Rules for the shape of notes in this vault. Mechanical checks live in [[Lint Checklist]]. Schema rationale lives in [[CLAUDE]].

Filenames

  • Title Case With Spaces.md. Obsidian default. No underscores, no hyphens, no dates.
  • The filename is the canonical title. Do not put a different # Heading at the top — the H1 is implied by the filename in Obsidian.
  • One file = one concept. If you find yourself writing “and also…” about an unrelated topic, split.

Heading hierarchy

  • Start the body with ## Section, never # Title (the filename is the title).
  • Max depth: ####. If you need deeper, the note is too long — split it.
  • Sections are noun phrases, not sentences. “Rate Limits” not “How rate limits work”.

Frontmatter (optional)

When useful, the file may begin with a YAML block:

---
tags: [enrichment, scraping]
aliases: ["Crawlee", "Direct Scraper"]
updated: 2026-04-27
---

Use it when (a) aliases help search, or (b) the note’s currency matters and updated: is worth tracking. Otherwise omit.

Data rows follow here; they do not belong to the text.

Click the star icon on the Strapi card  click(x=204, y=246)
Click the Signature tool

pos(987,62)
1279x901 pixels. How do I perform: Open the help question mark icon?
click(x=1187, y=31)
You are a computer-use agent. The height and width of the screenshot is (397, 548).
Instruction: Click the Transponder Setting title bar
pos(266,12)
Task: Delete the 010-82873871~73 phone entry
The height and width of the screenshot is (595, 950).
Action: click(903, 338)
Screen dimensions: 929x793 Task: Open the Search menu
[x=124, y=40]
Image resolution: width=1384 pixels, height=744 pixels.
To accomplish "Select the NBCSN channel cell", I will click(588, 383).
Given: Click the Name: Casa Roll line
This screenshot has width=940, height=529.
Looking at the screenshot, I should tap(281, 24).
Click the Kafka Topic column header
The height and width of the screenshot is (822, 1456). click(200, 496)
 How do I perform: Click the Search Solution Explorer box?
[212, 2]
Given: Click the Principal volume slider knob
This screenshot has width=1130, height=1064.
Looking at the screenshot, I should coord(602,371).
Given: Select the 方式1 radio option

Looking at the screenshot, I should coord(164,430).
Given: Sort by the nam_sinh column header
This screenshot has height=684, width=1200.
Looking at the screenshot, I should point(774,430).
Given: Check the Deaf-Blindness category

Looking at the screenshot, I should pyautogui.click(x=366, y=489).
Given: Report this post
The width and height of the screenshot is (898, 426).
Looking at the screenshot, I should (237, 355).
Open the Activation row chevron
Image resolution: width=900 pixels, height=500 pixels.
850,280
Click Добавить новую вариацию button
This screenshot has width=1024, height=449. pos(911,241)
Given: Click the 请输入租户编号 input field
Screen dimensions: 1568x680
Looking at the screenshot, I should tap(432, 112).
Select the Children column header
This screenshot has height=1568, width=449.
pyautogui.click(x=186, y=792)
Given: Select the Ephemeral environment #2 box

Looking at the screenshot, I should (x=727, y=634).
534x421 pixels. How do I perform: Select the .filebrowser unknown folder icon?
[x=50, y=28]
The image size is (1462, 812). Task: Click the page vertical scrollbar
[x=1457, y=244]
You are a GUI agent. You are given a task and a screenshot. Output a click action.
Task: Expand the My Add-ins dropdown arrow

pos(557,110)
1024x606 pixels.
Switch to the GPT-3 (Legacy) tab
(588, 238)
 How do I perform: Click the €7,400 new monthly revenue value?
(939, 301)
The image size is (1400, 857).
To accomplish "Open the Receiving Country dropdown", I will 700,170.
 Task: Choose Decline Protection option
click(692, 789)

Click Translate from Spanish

  • Inter-note: Obsidian wikilink syntax with double square brackets around the title. The title must match an existing filename in Wiki/.
  • External URLs: standard markdown [label](https://...).
  • File paths in the repo: backticks, absolute path, e.g. `./src/index.ts`.

Callouts

Karpathy: “mark stale claims, do not delete.” Use Obsidian callouts:

  • > [!note] — neutral side info.
  • > [!warning] — gotcha, a thing that bites.
  • > [!stale] YYYY-MM-DD — reason — outdated claim retained for history.
  • > [!todo] — a known gap or follow-up.

When to split a note

Split if any of these is true:

  • Two distinct concepts share the page (atomic note rule violated).
  • The note exceeds ~150 lines without a strong reason.
  • Two unrelated readers need the same page for different reasons.

When you split, both new notes go in [[Index]], and the old note either becomes a stub linking to the splits or is replaced by a redirect via the aliases: frontmatter field.

Voice

  • Specific over generic. “Rate-limited 2s/domain” beats “rate-limited appropriately”.
  • File paths, function names, line numbers, dates, counts — preferred everywhere.
  • No marketing adjectives. See the constraints in [[CLAUDE]].